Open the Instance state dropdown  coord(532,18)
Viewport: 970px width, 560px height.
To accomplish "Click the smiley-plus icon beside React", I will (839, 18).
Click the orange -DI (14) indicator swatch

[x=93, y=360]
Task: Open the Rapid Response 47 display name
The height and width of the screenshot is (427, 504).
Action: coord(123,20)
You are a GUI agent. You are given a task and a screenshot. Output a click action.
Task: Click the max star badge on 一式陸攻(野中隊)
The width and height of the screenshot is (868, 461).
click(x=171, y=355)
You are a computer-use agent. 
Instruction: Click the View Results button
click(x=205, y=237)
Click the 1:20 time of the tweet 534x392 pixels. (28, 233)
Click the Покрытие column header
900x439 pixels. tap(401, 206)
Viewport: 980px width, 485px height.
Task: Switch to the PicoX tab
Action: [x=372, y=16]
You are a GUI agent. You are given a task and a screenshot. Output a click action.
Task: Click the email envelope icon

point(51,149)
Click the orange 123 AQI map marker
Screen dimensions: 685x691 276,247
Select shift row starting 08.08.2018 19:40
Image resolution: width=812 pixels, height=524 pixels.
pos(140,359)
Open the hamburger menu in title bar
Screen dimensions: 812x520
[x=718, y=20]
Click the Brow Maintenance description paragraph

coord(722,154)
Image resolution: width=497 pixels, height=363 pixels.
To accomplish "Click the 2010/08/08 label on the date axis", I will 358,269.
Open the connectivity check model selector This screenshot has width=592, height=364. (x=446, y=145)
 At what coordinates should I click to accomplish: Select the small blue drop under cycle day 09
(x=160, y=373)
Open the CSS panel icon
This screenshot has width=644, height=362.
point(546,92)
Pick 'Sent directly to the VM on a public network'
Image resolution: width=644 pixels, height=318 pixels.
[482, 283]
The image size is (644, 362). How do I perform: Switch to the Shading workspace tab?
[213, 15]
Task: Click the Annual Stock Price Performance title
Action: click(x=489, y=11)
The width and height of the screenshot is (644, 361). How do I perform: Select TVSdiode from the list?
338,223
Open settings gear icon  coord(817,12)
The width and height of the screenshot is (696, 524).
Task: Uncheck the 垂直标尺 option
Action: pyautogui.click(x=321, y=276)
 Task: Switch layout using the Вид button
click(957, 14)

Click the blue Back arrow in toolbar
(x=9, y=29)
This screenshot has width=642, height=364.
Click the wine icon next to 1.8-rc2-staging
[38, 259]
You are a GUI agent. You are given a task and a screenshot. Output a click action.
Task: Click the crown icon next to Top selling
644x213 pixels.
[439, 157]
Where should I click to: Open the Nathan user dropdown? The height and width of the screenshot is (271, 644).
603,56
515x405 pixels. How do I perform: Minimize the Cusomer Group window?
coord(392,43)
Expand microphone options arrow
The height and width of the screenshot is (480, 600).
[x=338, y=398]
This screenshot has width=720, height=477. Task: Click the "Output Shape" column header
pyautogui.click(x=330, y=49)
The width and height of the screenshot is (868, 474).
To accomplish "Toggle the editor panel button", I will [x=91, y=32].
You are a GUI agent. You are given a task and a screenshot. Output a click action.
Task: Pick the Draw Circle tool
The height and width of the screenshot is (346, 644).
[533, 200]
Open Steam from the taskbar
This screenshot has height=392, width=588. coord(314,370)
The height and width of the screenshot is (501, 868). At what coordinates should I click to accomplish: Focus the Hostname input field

* **DIRECTIONS FOR THIS TASK**
Each entry needs to be copied out exactly as written.

* **RESPONSE FOR THIS EXERCISE**
Open the Instance state dropdown  coord(532,18)
Viewport: 970px width, 560px height.
To accomplish "Click the smiley-plus icon beside React", I will (839, 18).
Click the orange -DI (14) indicator swatch

[x=93, y=360]
Task: Open the Rapid Response 47 display name
The height and width of the screenshot is (427, 504).
Action: coord(123,20)
You are a GUI agent. You are given a task and a screenshot. Output a click action.
Task: Click the max star badge on 一式陸攻(野中隊)
The width and height of the screenshot is (868, 461).
click(x=171, y=355)
You are a computer-use agent. 
Instruction: Click the View Results button
click(x=205, y=237)
Click the 1:20 time of the tweet 534x392 pixels. (28, 233)
Click the Покрытие column header
900x439 pixels. tap(401, 206)
Viewport: 980px width, 485px height.
Task: Switch to the PicoX tab
Action: [x=372, y=16]
You are a GUI agent. You are given a task and a screenshot. Output a click action.
Task: Click the email envelope icon

point(51,149)
Click the orange 123 AQI map marker
Screen dimensions: 685x691 276,247
Select shift row starting 08.08.2018 19:40
Image resolution: width=812 pixels, height=524 pixels.
pos(140,359)
Open the hamburger menu in title bar
Screen dimensions: 812x520
[x=718, y=20]
Click the Brow Maintenance description paragraph

coord(722,154)
Image resolution: width=497 pixels, height=363 pixels.
To accomplish "Click the 2010/08/08 label on the date axis", I will 358,269.
Open the connectivity check model selector This screenshot has width=592, height=364. (x=446, y=145)
 At what coordinates should I click to accomplish: Select the small blue drop under cycle day 09
(x=160, y=373)
Open the CSS panel icon
This screenshot has width=644, height=362.
point(546,92)
Pick 'Sent directly to the VM on a public network'
Image resolution: width=644 pixels, height=318 pixels.
[482, 283]
The image size is (644, 362). How do I perform: Switch to the Shading workspace tab?
[213, 15]
Task: Click the Annual Stock Price Performance title
Action: click(x=489, y=11)
The width and height of the screenshot is (644, 361). How do I perform: Select TVSdiode from the list?
338,223
Open settings gear icon  coord(817,12)
The width and height of the screenshot is (696, 524).
Task: Uncheck the 垂直标尺 option
Action: pyautogui.click(x=321, y=276)
 Task: Switch layout using the Вид button
click(957, 14)

Click the blue Back arrow in toolbar
(x=9, y=29)
This screenshot has width=642, height=364.
Click the wine icon next to 1.8-rc2-staging
[38, 259]
You are a GUI agent. You are given a task and a screenshot. Output a click action.
Task: Click the crown icon next to Top selling
644x213 pixels.
[439, 157]
Where should I click to: Open the Nathan user dropdown? The height and width of the screenshot is (271, 644).
603,56
515x405 pixels. How do I perform: Minimize the Cusomer Group window?
coord(392,43)
Expand microphone options arrow
The height and width of the screenshot is (480, 600).
[x=338, y=398]
This screenshot has width=720, height=477. Task: Click the "Output Shape" column header
pyautogui.click(x=330, y=49)
The width and height of the screenshot is (868, 474).
To accomplish "Toggle the editor panel button", I will [x=91, y=32].
You are a GUI agent. You are given a task and a screenshot. Output a click action.
Task: Pick the Draw Circle tool
The height and width of the screenshot is (346, 644).
[533, 200]
Open Steam from the taskbar
This screenshot has height=392, width=588. coord(314,370)
The height and width of the screenshot is (501, 868). At what coordinates should I click to accomplish: Focus the Hostname input field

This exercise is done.